Substitute "px" for every occurrence of "pixels" in the records below, and reproduce all of them with nothing else altered. Leave the pictures out of your answer.

▶ [Records for this exercise]
+++++

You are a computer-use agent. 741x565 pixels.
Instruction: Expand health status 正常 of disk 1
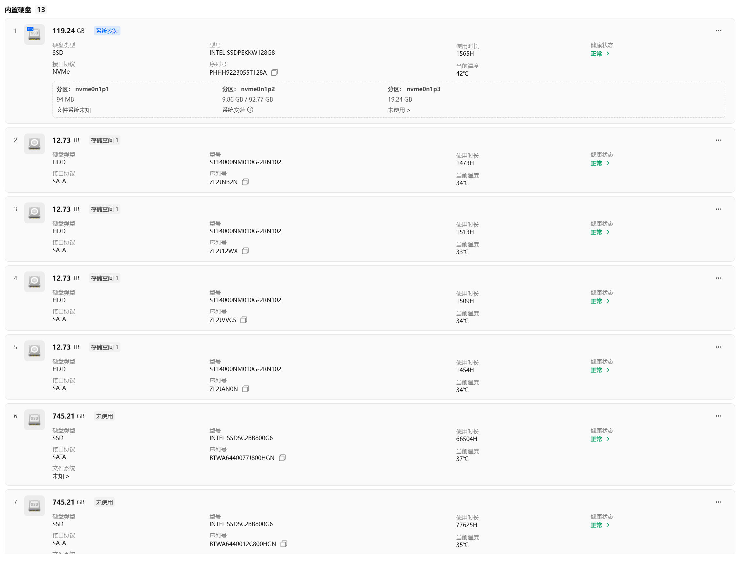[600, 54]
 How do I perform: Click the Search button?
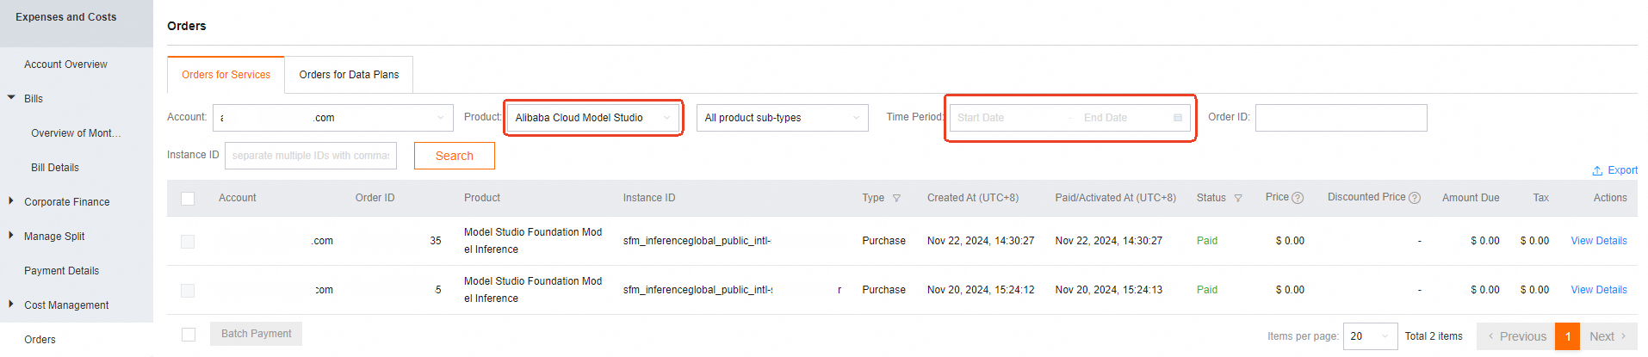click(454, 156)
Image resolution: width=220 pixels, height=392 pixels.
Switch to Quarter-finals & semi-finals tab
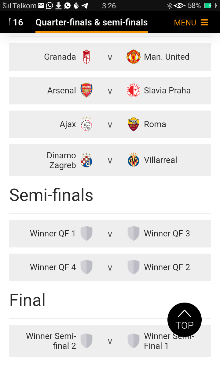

+++++

▶ [Completed task]
You are a computer-use agent. 741x565 px.
Instruction: Expand health status 正常 of disk 1
[600, 54]
 How do I perform: Click the Search button?
click(454, 156)
Image resolution: width=220 px, height=392 px.
Switch to Quarter-finals & semi-finals tab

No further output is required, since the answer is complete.